Namun, Nunung mengalami pergolakan batin saat menghadiri pesta tersebut. Ia merasa terlalu tua untuk pesta seperti itu. Ia merasa diri sebagai seorang tante di antara anak belasan tahun. Padahal bila mau jujur dengan gaun terusan yang selalu menjadi pilihan, ia tak setua yang disadari. Ia pun meminta Herman (Bambang Irawan) mengantarnya pulang.
Tentu kita berharap saat itu ada secercah harapan, setidaknya mengawali babak baru dalam kisah hidup Nunung. Bukan Usmar namanya bila alur cerita sedemikian sederhana dan mudah ditebak. Alih-alih menyukai Nunung, Herman yang digambarkan sebagai sosok mahasiswa sederhana telah lebih dulu menaruh hati pada Nana. Walau Nana sendiri menolak mentah-mentah.
Konflik justru baru terjadi saat peristiwa berikutnya.
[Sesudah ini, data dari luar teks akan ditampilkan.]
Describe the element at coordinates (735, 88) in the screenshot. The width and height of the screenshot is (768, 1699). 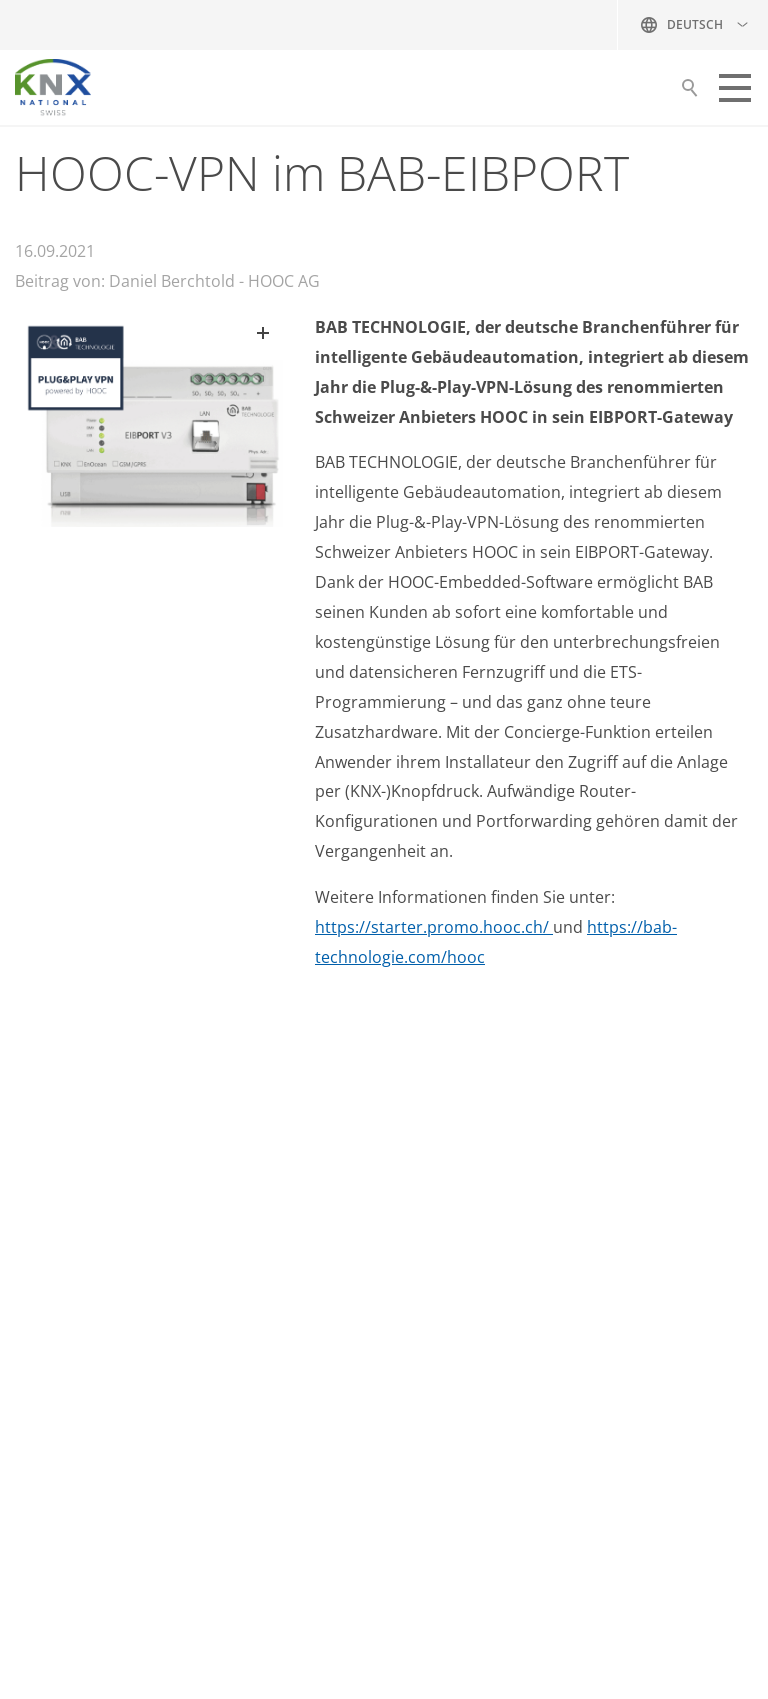
I see `[button]` at that location.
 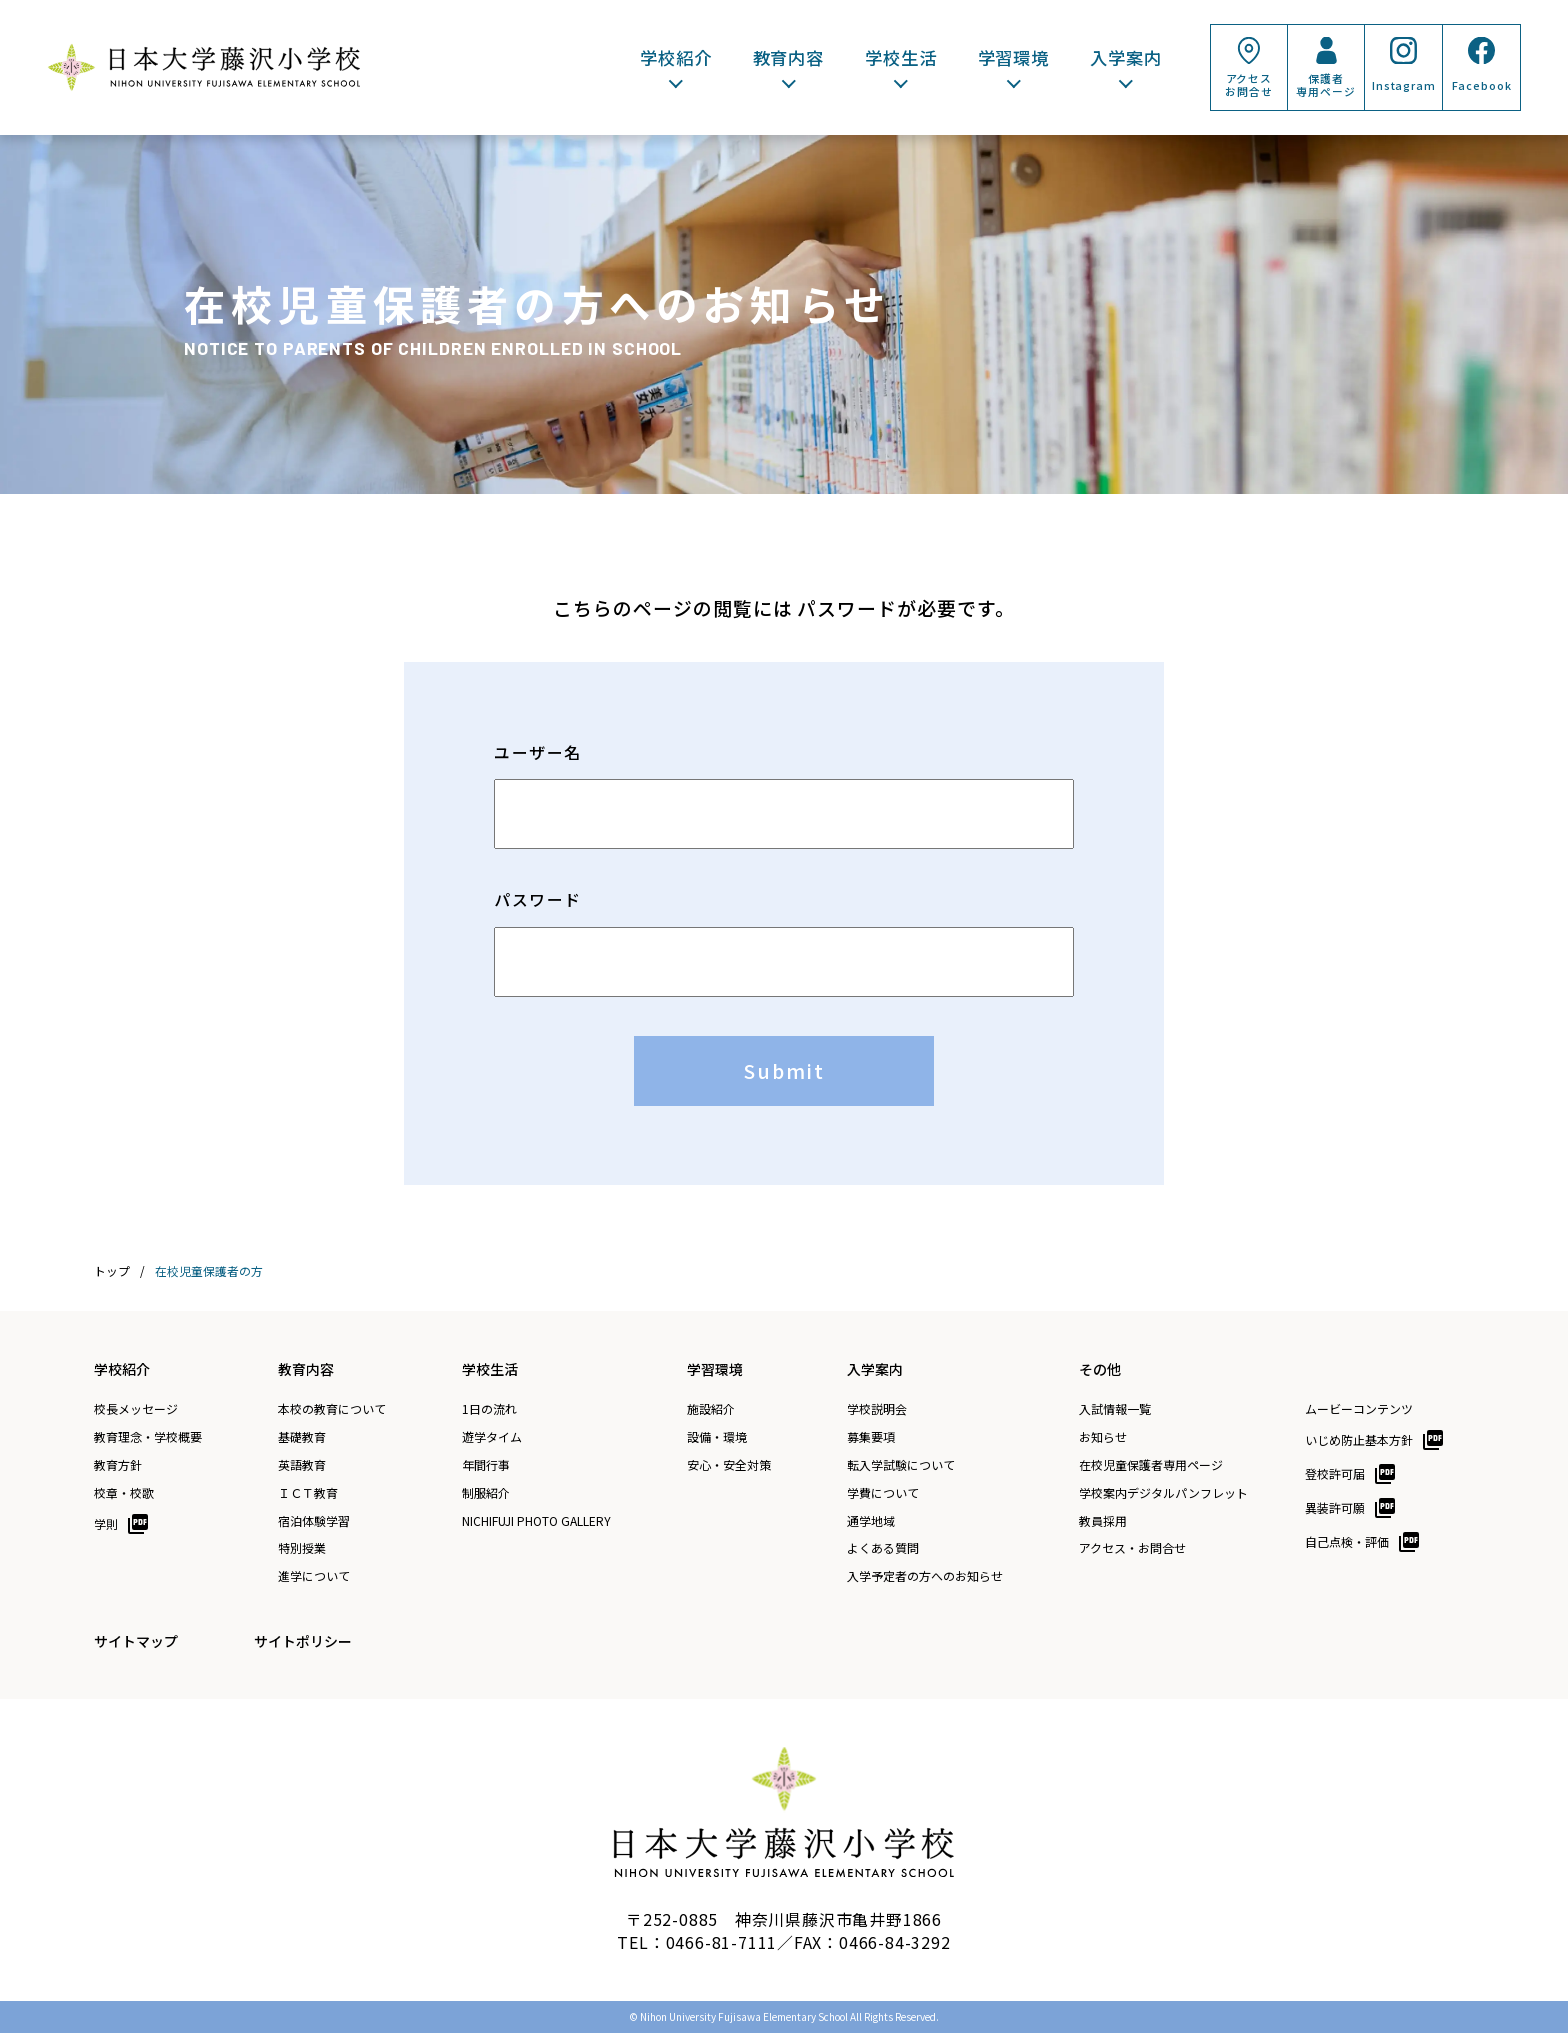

Saat tengah menyebrang jalan, Nunung diserempet scooter yang dikemudikan Toto (diperankan oleh Rendra Karno). Nunung menunjukkan segala kedewasaannya dan disposisi dewasa, dengan tak mudah mengobral maaf, apalagi “disogok” oleh tawaran mengantarnya pulang.
Masalah tak sampai di situ. Diam-diam Toto membuntuti Nunung yang memilih naik becak. Saban hari Toto rajin menjenguk dan membawa bunga. Setiap kali dijenguk dan dibawakan kembang, Nunung tetap berkeras hati. Bergeming. Apakah kekrasan hati Nunung membuat Toto semakin jatuh hati pada Nunung?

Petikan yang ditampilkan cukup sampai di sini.